Tally the lines of the material that carry the word "status". Give no more than the number.

RECORDS FOR THE EXERCISE: Begin

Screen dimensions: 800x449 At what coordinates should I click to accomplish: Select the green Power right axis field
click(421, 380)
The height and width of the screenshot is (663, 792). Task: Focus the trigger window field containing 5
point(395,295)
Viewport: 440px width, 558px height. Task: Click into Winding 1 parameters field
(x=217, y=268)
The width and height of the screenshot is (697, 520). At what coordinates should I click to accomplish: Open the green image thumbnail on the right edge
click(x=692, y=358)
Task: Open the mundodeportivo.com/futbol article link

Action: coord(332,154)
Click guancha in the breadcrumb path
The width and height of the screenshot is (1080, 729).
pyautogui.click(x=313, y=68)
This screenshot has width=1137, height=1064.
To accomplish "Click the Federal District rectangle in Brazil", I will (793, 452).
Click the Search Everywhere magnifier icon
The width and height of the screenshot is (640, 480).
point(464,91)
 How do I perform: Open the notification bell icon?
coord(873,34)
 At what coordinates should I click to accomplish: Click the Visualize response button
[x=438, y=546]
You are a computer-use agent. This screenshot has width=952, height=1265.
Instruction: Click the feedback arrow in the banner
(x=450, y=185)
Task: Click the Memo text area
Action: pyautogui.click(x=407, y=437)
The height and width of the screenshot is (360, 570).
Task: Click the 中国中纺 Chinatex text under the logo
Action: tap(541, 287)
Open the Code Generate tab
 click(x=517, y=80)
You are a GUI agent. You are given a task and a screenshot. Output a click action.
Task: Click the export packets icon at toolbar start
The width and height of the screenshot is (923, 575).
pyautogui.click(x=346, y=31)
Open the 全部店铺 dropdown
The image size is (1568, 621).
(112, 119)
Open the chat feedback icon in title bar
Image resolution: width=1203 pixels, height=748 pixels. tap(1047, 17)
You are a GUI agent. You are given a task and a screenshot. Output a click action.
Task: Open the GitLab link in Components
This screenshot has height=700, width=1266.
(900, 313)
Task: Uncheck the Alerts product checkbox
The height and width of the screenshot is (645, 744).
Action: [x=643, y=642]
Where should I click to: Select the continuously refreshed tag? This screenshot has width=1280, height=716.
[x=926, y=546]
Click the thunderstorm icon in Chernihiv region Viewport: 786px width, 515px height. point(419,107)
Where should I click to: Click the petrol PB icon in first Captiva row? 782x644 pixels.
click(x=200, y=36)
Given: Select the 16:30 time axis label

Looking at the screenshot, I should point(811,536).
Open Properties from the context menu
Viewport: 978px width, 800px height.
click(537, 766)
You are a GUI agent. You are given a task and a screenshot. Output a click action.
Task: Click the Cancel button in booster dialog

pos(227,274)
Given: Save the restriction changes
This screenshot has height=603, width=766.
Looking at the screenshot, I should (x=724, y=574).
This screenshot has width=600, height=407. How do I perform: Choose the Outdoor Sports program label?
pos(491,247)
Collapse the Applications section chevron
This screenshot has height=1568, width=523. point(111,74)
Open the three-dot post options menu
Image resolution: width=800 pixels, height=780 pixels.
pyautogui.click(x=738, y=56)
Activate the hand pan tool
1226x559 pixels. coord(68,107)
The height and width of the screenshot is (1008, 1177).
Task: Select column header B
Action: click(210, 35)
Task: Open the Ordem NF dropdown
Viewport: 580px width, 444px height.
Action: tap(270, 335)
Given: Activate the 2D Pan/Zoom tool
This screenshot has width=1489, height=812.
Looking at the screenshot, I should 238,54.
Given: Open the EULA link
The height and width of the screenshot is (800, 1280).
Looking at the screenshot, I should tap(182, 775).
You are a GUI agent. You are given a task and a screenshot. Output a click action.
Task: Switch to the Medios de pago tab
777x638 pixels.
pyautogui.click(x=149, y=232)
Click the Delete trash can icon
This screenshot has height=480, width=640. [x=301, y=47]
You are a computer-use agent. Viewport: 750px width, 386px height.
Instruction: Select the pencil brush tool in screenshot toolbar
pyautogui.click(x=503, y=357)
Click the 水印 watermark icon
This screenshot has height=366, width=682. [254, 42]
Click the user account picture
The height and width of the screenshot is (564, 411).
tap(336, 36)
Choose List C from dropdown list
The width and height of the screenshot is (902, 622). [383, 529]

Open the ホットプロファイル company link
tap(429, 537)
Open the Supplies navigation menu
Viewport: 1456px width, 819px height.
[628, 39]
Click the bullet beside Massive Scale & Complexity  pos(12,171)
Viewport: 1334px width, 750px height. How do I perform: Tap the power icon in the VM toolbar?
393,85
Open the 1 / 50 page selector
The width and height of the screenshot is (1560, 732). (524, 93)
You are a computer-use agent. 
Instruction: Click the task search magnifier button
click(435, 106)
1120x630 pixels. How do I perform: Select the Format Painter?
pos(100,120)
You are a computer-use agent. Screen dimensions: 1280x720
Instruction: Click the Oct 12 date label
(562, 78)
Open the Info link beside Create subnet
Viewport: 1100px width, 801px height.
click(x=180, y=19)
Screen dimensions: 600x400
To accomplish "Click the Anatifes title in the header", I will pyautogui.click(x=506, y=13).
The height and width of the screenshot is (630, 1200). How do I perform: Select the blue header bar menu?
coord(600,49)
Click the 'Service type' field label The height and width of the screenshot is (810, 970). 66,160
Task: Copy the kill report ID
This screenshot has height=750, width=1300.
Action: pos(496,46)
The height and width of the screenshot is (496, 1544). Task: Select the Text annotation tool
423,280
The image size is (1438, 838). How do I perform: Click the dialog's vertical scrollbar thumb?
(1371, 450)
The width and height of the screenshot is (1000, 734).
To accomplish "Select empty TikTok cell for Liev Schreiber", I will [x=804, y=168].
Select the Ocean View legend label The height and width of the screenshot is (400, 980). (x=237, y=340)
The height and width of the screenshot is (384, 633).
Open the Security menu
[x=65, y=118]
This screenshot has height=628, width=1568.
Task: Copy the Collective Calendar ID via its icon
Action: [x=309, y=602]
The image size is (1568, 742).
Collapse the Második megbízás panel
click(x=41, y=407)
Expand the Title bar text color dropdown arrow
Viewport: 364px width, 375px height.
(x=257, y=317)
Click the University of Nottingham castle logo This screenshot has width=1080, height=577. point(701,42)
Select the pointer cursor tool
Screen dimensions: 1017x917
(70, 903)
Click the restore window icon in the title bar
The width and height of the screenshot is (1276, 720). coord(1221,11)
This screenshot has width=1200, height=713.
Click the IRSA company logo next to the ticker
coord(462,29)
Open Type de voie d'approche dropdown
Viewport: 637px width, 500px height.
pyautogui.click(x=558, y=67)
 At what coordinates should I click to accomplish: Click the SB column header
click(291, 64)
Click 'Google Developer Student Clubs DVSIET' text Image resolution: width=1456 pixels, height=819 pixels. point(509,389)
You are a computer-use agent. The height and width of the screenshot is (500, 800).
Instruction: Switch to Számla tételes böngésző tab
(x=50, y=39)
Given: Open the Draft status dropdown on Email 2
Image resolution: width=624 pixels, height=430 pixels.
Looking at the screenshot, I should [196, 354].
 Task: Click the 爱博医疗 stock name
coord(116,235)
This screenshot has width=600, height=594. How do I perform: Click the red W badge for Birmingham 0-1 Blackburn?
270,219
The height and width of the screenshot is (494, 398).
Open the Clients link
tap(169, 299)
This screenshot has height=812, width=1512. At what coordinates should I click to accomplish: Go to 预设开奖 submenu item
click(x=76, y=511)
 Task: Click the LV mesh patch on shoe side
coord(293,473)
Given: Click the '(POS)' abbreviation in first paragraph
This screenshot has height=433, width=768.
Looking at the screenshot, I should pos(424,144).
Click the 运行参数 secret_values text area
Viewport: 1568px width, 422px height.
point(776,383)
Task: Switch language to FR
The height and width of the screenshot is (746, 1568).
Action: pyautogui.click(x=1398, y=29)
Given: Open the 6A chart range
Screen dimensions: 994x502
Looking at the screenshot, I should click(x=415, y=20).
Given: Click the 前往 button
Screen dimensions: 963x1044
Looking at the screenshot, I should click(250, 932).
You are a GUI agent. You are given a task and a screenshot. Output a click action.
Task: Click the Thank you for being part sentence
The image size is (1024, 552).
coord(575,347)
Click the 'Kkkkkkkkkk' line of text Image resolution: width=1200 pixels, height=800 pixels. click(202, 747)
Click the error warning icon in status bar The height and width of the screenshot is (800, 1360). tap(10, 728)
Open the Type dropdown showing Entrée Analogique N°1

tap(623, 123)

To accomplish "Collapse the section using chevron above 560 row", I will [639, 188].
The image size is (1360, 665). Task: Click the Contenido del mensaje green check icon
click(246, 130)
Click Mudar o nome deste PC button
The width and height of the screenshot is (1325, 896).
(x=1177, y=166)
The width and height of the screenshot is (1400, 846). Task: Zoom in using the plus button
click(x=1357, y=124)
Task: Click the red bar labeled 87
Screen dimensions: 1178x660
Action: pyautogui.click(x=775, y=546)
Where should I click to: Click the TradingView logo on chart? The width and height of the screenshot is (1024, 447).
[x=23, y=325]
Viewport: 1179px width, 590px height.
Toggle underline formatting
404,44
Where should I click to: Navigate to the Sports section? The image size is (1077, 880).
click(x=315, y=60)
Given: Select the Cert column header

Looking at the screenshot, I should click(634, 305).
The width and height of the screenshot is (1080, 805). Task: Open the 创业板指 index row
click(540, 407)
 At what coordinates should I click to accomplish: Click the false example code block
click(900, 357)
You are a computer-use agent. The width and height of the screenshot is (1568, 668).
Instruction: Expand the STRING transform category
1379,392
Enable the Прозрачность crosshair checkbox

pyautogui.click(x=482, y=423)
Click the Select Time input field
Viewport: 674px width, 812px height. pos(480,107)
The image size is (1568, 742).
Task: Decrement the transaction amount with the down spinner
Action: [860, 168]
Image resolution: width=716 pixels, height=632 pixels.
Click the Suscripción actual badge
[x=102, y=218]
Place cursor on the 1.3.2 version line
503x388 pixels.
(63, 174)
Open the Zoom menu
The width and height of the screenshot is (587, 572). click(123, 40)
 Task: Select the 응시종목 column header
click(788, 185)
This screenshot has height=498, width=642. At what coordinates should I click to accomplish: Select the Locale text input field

RECORDS FOR THE EXERCISE: End

== RESULT OF THIS TASK ==
2